Task statement: Output everything from the line containing "Zoom in the canvas with plus button" down to the last line of the entries as a JSON list of strings, one string per line and no blank lines.

Provided information:

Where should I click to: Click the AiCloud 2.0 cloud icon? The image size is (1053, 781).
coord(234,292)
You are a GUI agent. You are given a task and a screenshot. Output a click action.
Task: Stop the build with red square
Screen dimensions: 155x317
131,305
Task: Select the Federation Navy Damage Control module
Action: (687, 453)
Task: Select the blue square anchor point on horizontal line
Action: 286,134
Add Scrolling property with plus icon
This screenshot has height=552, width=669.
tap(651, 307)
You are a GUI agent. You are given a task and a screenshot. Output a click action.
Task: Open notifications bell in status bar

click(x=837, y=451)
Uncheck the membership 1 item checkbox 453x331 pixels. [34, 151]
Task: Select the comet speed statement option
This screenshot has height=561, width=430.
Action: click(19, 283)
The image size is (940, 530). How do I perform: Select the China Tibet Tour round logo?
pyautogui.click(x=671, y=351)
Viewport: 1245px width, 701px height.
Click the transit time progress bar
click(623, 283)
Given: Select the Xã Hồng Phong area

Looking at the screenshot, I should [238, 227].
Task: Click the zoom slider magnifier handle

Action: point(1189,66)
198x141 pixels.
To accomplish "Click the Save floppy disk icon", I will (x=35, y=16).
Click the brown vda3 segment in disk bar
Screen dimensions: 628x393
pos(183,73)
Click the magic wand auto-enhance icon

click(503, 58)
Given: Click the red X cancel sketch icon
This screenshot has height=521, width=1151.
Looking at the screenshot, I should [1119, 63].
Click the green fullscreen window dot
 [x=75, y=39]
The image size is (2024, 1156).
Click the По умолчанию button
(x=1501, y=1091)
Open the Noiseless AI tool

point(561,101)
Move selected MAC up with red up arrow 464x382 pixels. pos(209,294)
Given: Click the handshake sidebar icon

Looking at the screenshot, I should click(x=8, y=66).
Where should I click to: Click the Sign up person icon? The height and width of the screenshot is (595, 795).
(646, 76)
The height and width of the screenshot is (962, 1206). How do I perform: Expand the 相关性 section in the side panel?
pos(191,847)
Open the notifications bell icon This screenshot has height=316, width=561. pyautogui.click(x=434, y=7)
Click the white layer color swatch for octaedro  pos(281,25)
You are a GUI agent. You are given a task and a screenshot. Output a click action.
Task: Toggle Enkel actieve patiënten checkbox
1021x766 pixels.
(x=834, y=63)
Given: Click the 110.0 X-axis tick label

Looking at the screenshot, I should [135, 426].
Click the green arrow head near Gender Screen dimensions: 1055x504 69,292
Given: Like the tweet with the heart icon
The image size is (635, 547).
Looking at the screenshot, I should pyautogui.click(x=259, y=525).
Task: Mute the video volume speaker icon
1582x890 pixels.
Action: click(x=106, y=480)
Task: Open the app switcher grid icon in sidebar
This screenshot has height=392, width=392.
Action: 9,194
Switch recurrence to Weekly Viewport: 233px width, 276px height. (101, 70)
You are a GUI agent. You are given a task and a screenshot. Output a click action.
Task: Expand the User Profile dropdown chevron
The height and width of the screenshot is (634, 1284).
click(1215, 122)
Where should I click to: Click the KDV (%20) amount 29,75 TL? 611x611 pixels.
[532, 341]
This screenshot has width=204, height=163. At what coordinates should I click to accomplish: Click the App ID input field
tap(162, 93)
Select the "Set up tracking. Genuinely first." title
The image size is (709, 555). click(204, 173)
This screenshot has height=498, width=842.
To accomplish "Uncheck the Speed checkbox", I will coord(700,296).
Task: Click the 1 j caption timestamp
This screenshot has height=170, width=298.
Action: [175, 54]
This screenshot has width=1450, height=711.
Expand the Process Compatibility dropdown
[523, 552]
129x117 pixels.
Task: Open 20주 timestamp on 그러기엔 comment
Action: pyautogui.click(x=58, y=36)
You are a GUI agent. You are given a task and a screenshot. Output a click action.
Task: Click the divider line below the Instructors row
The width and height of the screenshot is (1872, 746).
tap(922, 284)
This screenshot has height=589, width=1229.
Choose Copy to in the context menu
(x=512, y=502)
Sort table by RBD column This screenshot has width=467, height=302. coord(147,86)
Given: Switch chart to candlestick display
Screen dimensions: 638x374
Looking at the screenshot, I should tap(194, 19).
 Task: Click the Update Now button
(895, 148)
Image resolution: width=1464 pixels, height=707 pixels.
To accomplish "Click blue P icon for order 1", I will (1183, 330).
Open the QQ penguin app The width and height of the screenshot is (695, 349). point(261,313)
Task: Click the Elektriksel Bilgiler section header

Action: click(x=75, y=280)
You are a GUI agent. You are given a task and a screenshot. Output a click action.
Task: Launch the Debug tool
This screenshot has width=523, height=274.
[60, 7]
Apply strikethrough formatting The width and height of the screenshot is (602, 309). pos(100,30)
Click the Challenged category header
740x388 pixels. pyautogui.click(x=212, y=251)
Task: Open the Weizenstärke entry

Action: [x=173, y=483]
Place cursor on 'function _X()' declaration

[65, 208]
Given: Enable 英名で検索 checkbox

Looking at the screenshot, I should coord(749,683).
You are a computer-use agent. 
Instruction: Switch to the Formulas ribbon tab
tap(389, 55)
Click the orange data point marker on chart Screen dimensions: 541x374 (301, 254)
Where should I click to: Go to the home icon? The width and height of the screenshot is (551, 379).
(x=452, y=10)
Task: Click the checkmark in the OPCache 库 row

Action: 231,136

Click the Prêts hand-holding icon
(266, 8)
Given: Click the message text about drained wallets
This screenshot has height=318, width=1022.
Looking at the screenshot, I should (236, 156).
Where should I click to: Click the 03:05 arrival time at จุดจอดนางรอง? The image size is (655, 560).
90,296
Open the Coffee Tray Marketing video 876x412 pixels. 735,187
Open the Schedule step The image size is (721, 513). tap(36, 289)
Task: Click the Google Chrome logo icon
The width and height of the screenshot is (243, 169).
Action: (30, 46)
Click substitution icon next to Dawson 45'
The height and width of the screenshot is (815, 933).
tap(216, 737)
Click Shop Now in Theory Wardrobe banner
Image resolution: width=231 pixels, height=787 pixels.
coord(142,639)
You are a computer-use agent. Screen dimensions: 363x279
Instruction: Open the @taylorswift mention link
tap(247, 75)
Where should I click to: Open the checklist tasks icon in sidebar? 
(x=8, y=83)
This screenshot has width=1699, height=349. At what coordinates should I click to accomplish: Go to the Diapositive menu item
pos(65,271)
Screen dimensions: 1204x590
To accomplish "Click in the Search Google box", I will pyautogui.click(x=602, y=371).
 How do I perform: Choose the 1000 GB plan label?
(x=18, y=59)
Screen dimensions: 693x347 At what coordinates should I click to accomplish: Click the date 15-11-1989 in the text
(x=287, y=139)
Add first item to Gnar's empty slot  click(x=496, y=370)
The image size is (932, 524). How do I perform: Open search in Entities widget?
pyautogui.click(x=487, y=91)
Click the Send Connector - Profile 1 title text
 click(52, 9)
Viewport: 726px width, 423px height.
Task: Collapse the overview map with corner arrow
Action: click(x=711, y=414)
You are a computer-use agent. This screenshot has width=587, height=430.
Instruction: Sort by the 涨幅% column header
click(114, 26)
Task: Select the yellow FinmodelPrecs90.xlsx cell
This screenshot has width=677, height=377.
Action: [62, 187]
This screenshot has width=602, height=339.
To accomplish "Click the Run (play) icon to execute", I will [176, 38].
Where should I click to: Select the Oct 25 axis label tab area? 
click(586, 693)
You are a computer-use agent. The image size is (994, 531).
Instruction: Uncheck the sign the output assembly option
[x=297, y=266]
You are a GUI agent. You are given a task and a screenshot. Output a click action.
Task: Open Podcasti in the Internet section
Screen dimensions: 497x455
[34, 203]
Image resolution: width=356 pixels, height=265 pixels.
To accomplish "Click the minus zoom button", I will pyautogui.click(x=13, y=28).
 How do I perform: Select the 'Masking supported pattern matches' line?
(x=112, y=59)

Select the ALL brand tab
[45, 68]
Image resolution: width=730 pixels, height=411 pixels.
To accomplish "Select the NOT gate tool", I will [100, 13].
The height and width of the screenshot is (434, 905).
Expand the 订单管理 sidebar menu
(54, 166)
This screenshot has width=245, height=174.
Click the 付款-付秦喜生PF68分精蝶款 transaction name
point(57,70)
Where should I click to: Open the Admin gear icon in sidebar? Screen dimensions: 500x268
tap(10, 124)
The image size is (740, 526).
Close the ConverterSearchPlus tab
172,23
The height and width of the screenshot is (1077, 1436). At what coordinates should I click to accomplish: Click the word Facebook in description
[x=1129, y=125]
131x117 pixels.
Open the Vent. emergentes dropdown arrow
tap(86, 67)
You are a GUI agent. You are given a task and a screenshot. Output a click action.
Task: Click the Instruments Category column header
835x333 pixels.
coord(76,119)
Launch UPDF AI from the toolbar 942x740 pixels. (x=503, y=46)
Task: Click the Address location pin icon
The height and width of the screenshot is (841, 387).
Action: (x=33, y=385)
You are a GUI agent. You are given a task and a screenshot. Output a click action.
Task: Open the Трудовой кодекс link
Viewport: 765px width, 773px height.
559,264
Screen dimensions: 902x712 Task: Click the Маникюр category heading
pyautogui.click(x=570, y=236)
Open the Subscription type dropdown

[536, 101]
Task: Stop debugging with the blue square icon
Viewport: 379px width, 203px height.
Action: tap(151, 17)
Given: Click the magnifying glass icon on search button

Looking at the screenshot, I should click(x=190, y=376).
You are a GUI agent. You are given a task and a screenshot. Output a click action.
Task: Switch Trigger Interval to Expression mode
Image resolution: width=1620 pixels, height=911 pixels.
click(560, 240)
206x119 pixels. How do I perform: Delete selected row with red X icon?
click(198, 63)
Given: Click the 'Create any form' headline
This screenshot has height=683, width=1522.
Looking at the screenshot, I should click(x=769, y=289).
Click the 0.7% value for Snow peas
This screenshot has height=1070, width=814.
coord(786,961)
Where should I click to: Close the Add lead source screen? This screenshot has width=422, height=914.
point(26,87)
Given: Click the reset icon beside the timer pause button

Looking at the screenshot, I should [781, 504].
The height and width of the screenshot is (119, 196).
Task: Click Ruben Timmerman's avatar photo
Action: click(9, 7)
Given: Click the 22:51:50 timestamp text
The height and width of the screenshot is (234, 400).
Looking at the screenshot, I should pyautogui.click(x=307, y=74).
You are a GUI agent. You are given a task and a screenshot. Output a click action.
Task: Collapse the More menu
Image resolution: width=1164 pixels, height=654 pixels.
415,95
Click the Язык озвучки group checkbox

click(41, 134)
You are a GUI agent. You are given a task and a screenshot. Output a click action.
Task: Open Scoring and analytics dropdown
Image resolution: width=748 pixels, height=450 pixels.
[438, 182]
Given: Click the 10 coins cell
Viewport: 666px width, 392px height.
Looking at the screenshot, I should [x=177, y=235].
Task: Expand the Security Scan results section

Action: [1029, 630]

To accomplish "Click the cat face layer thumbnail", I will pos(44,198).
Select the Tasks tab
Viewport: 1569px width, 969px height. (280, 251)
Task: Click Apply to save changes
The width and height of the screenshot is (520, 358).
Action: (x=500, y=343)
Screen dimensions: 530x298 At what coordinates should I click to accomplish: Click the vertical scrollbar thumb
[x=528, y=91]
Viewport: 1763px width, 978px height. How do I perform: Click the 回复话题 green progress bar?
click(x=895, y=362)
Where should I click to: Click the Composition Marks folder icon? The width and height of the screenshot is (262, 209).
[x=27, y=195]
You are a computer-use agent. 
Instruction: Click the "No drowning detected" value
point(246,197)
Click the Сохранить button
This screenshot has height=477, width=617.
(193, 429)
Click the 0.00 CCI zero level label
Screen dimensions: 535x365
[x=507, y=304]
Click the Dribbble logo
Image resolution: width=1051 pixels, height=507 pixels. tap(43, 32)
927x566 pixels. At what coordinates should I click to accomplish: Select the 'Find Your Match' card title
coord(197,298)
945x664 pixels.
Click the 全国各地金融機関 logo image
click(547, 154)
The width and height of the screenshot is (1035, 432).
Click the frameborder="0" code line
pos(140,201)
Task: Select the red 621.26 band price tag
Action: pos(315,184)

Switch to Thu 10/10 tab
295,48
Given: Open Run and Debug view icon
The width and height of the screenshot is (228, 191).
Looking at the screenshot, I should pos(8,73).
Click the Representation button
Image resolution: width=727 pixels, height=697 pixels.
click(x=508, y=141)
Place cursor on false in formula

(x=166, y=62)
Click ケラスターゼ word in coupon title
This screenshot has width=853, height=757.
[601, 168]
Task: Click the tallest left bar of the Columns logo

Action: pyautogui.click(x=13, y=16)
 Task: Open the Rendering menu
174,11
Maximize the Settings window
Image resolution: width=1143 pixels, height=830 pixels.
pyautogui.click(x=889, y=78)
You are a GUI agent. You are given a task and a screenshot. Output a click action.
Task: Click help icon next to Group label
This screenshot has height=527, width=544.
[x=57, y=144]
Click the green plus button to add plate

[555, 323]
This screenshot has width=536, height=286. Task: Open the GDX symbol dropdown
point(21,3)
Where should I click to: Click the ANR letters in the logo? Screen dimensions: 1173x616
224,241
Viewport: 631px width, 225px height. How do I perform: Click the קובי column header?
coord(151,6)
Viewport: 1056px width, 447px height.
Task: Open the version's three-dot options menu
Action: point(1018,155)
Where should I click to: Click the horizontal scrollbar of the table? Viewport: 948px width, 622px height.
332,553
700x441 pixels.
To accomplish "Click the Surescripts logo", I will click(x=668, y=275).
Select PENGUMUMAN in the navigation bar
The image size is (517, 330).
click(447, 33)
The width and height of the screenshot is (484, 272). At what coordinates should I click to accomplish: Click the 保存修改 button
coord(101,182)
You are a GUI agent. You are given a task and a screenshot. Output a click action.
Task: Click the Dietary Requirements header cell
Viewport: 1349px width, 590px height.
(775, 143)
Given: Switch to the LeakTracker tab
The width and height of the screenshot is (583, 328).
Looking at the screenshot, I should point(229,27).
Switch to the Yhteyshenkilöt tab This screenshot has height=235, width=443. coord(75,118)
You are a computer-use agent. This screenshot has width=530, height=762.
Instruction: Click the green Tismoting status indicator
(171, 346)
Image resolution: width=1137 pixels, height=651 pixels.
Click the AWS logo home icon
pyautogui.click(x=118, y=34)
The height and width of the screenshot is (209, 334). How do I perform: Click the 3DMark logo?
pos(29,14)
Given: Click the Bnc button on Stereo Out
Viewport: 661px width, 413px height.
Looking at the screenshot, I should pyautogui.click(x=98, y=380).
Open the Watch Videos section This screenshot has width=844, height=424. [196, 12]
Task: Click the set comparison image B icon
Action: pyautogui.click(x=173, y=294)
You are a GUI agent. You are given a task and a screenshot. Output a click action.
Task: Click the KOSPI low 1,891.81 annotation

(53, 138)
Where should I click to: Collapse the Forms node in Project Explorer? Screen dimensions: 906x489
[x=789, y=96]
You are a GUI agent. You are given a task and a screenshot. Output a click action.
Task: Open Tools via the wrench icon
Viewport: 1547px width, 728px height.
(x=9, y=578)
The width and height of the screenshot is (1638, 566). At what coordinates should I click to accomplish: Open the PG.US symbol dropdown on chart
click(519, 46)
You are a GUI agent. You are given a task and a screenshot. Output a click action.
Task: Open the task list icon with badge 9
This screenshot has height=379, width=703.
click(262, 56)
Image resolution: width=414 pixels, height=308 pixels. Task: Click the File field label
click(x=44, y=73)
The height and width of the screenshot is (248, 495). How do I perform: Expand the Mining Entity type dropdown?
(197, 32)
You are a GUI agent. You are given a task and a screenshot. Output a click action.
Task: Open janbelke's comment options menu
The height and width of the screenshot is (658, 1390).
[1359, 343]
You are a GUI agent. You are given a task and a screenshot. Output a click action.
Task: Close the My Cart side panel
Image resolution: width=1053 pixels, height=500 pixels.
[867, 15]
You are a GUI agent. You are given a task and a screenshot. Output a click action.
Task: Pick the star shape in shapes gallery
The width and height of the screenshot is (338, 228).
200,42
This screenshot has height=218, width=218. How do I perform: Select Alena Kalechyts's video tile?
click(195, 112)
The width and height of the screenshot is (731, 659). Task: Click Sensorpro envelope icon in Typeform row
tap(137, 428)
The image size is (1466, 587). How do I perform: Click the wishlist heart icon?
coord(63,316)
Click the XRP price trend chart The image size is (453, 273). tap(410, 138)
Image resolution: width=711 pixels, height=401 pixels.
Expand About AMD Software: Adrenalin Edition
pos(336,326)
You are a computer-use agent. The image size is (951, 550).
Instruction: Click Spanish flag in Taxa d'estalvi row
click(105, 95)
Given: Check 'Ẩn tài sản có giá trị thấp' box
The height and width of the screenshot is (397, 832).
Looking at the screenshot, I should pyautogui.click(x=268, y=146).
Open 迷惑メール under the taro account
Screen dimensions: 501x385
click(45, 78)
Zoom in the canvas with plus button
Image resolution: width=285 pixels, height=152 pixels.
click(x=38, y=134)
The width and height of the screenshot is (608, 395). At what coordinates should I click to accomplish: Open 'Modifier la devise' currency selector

Response below:
[
  "Zoom in the canvas with plus button",
  "Image resolution: width=285 pixels, height=152 pixels.",
  "click(x=38, y=134)",
  "The width and height of the screenshot is (608, 395). At what coordinates should I click to accomplish: Open 'Modifier la devise' currency selector"
]